Back in the days when women were starting to gather together in small angry groups and refuse to simply stay home and nurse babies, I went with my husband to teach in a New England boys’ boarding school. I had already taught English for two years, but the headmaster declared that English was a man’s subject. I was dispirited—until I joined a  Unitarian women’s discussion group and read Wollstonecraft’s groundbreaking A Vindication of the Rights of Woman. I felt an immediate kinship. We were both raised in impecunious, unstable homes, with no room of our own to write in. We escaped (so we thought) at an early age—Mary at nineteen to caretake a cranky old lady, and I at twelve when my father died, catapulting me into a girl’s boarding school for five years. I loved my studies, and loved sports, something Mary advised.
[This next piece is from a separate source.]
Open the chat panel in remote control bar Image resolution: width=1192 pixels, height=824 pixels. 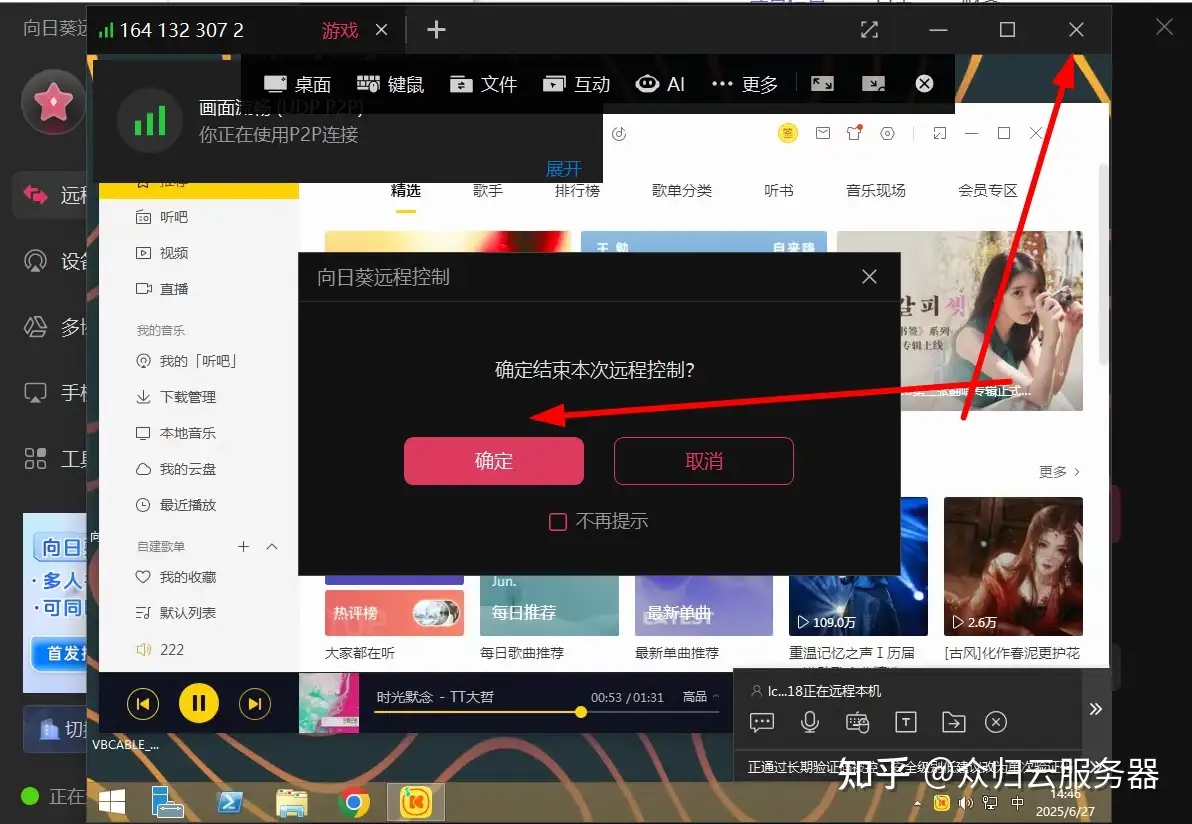(x=762, y=722)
A female should cultivate mind and body, she insisted in a day when women might spend up to five hours just getting dressed and coiffed. Yet mine was a single sex world, whereas Mary had envisioned boys and girls together.

So you can imagine my excitement, in that sexist boys' school, to discover Mary’s revolutionary work. Inspired by her passion and extraordinary resilience, I earned a masters degree in French and said, “here. Now hire me.” I eventually became the language department head with three men under me—and that was gratifying. But beyond my ivory tower, women were dying from abortions or producing multiple children (I already had four!). Many were afraid to risk a husband’s disapproval and join the struggle for power. Though “I do not wish (women) to have power over men,” Mary declared, “but over themselves.” 
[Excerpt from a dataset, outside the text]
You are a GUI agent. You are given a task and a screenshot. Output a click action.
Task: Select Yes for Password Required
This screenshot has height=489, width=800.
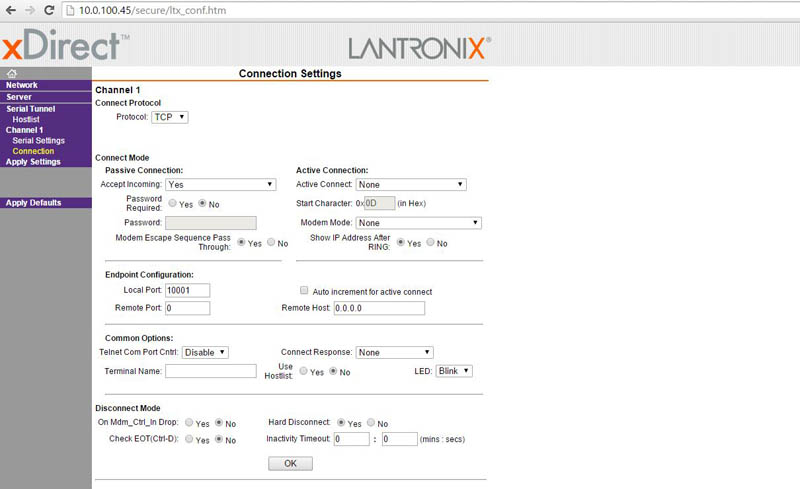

I taped her words in large black letters above my desk. I published a first novel about a rebellious faculty wife in the sixties—autobiographical, yes!—not unlike Mary, a Fiction (1788). I put on protest plays and wrote stories for The Second Wave, a Boston literary journal. I rode an all night schoolbus to march in Washington DC for the Equal Rights Amendment. We lost, but I imagined Mary beside me, waving her arms: “Keep up the fight,” I heard her whisper in my ear.   
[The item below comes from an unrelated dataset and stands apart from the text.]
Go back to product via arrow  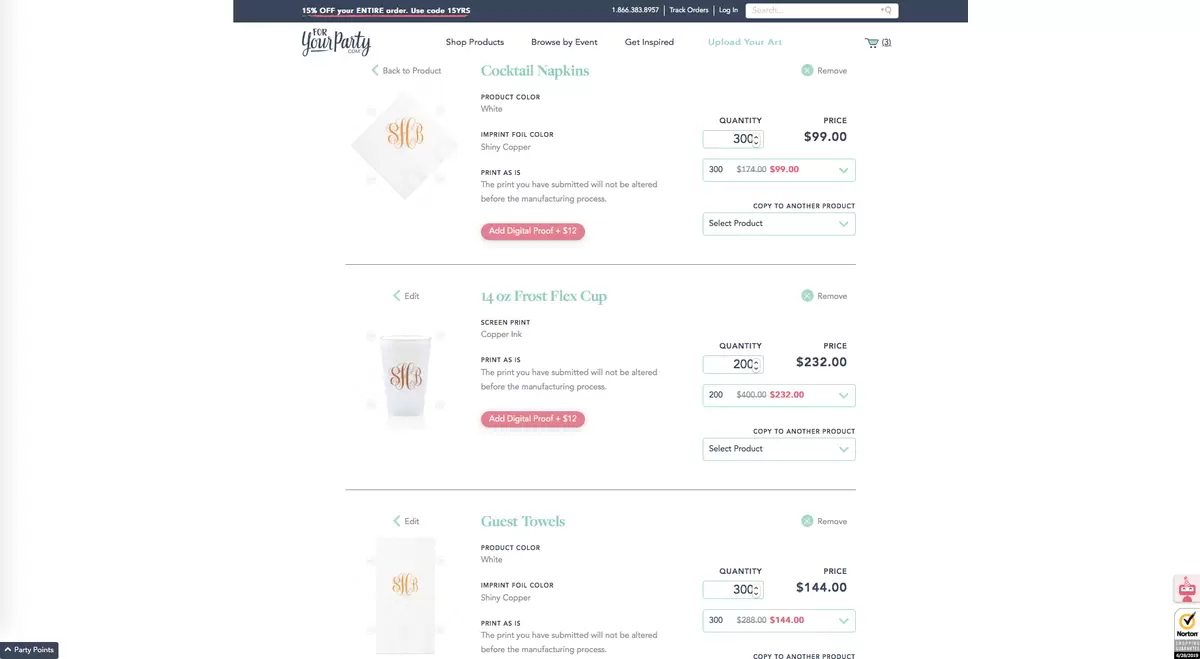tap(375, 71)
Yes, there was criticism. I wasn’t called a “hyena in petticoats” as Mary was, but if  people weren’t laughing at us, they called us Bra Burners and Man Haters. But I liked men—the brainy, seemingly androgynous ones. And so did Mary—this was part of her dilemma, her fatal flaw one might call it: wanting independence but longing for the grand passion. And later betrayed and shunned by society when she thought she’d found it.

In 1990 I walked out of a bad marriage with empty pockets and went to teach in a  liberal arts college in Poughkeespie, New York. Even then, with divorce possible as it wasn’t in Mary’s time, I felt like a pariah. Of course I wouldn’t have had the courage to escape without Mary as my guide! She was a quester by nature, with a brilliant, inquiring mind that railed against any injustice, sham, and the small closed minds one meets every day. Wanting more and more of her words and her colourful life, I read five biographies and all her collected letters (that heart-searching voice!). l wrote her into a chapbook of poems, and then into Midnight Fires, the first in a series of novels in her persona.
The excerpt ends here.